I have a column in postgres DB of data type bytea and encoding is of compressed_json. How can I read the values of this column and get a proper json back in Python?
Asked
Active
Viewed 979 times
-2
-
The JSON is compressed how? How are you accessing the database in Python? – Adrian Klaver Jul 19 '20 at 21:19
-
I am accessing the postgres db using Psycopg2 in my python code. Also, I am not sure but I think the compressed json is basically just a gzipped json – Sumeet Ambastha Jul 19 '20 at 21:37
-
Well you will need to know for sure what compression is being used or you will not be getting far. Can you find out how the data is being entered into the column? – Adrian Klaver Jul 20 '20 at 00:43
-
Sure. I just found it. It is being compressed using a GZipOutputStream in java. Not sure if this helps though. – Sumeet Ambastha Jul 20 '20 at 02:05
2 Answers
0
But the method gzip.compress and decompress is not showing. Maybe its a version issue with my gzip module.
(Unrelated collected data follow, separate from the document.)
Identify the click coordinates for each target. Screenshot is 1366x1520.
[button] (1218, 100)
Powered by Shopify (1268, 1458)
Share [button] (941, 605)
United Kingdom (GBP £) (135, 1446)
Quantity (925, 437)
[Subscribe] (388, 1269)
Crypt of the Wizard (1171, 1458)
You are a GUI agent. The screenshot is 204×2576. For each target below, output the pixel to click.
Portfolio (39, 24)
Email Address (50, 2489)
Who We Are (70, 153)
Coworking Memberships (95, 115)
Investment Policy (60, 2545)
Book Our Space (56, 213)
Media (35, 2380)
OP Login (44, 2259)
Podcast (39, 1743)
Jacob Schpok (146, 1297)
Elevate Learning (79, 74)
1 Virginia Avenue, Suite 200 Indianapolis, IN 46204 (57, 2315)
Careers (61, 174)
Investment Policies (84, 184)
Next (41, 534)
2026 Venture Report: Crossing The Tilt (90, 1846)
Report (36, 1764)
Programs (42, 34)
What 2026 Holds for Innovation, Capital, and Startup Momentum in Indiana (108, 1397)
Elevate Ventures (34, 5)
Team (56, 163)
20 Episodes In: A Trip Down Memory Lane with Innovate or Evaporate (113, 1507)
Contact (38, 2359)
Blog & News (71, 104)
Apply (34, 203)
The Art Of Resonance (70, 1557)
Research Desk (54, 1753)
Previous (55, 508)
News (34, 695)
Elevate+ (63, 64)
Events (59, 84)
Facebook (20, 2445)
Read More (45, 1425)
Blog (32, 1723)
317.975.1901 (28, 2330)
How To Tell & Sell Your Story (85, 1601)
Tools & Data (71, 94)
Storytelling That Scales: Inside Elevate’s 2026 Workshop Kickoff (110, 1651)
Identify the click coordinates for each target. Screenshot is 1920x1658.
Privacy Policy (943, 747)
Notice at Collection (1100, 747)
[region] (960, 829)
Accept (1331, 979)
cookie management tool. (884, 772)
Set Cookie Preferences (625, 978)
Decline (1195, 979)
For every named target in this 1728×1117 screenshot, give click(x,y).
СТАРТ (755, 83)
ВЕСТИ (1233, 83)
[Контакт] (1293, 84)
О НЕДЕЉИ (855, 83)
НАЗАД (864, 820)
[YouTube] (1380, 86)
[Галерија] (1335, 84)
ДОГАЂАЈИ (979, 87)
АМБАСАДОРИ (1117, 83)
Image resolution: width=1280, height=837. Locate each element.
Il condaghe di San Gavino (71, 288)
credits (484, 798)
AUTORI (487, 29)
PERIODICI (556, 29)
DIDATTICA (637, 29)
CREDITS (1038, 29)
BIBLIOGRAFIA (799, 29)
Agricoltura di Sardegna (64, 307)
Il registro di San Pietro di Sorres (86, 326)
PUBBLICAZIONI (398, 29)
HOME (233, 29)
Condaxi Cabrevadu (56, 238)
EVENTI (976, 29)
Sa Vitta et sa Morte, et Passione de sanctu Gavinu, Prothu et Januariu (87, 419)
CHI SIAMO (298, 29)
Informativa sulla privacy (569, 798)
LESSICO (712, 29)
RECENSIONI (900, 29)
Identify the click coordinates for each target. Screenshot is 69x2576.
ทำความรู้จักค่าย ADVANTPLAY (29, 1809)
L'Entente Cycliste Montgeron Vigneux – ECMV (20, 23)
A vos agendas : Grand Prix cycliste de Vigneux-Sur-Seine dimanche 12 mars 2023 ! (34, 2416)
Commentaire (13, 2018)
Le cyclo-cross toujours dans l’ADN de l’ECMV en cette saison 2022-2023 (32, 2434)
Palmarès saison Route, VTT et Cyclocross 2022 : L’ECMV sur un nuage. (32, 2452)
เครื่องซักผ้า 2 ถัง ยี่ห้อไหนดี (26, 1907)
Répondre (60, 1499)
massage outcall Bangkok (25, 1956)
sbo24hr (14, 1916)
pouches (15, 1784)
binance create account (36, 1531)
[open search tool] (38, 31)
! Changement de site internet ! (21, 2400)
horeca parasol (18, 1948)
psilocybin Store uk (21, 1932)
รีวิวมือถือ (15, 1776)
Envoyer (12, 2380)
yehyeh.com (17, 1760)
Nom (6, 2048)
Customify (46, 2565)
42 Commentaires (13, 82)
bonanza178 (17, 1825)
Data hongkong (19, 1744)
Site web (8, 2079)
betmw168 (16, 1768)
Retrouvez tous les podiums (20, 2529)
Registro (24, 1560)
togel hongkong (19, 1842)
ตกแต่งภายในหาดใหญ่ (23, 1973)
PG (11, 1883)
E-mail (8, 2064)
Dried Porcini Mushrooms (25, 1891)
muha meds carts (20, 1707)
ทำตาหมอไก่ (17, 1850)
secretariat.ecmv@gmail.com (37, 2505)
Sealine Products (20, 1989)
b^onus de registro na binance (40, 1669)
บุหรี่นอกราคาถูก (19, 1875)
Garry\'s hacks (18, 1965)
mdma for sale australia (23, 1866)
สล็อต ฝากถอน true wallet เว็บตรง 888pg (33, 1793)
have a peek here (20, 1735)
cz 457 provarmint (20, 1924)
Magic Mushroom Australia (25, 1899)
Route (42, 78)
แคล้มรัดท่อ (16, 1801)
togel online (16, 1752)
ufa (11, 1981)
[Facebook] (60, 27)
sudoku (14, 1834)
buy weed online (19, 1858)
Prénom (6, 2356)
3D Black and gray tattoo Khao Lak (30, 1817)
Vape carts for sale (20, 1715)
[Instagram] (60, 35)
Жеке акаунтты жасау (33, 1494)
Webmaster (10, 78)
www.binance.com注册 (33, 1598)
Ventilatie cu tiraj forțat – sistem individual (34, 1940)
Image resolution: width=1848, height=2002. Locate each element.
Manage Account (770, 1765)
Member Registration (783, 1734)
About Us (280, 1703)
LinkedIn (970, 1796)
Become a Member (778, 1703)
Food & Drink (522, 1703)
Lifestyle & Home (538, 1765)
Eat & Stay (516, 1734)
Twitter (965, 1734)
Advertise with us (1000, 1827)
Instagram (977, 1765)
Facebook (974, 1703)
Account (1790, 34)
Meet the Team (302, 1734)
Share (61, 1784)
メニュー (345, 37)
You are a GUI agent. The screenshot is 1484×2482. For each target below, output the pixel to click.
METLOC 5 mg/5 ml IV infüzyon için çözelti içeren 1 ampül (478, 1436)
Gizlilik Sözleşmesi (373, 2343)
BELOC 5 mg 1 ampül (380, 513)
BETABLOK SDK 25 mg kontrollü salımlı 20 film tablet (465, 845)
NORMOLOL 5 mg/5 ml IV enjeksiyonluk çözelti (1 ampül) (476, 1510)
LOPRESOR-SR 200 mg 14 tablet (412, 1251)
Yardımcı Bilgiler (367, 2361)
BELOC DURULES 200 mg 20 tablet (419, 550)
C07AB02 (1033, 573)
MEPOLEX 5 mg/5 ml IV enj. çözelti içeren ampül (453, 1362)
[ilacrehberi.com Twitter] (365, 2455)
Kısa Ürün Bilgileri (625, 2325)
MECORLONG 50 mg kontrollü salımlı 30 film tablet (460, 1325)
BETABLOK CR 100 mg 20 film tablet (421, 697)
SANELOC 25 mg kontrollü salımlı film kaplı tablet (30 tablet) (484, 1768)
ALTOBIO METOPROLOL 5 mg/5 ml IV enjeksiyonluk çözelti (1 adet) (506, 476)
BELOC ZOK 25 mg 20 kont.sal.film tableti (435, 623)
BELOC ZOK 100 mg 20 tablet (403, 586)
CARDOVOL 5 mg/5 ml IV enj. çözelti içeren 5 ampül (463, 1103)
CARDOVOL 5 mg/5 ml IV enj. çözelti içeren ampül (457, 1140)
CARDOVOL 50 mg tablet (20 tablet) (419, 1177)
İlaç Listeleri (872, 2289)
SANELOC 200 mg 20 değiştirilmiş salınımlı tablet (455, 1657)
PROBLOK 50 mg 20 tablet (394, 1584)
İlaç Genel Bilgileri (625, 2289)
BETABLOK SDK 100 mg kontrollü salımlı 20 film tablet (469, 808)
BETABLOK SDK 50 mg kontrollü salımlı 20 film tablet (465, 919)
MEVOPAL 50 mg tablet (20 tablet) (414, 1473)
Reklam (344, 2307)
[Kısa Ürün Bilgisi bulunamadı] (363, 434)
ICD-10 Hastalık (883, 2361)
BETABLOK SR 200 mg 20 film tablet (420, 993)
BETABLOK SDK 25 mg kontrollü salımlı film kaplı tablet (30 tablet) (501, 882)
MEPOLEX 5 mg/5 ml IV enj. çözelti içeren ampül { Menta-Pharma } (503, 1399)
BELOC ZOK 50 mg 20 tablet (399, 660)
Anyways, I was able to decompress using below way :
Convert and store the column as byte array :-
payload = bytearray(row[0])
For decompressing, used below code snippet :
fileobj = cStringIO.StringIO(payload) gzf = gzip.GzipFile('dummy-name', 'rb', 9, fileobj) decomprJson = gzf.read()

Sumeet Ambastha
- 15
- 4
-1
I don't have time at the moment to give a complete working example. Instead I will provide an outline:
- Read column from database
data = cur.fetchone()[0]
- Use Python gzip module.
json_data = gzip.decompress(data)
Where json_data is a bytes object.
- Use Python json module to read json_data.
UPDATE. Example:
create table js_compressed(js_fld bytea);
js_str = b'[{"one": 1, "two": 2}, {"three": 3, "four": 4}]'
js_cmp = gzip.compress(js_str)
con = psycopg2.connect("dbname=test user=aklaver host=localhost")
cur = con.cursor()
cur.execute("insert into js_compressed(js_fld) values(%s)", (psycopg2.Binary(js_cmp,),))
cur.execute("select js_fld from js_compressed limit 1")
js_fld = cur.fetchone()[0]
dc_fld = gzip.decompress(js_fld).decode()
json.loads(dc_fld)
[{'one': 1, 'two': 2}, {'three': 3, 'four': 4}]

Adrian Klaver
- 15,886
- 2
- 17
- 28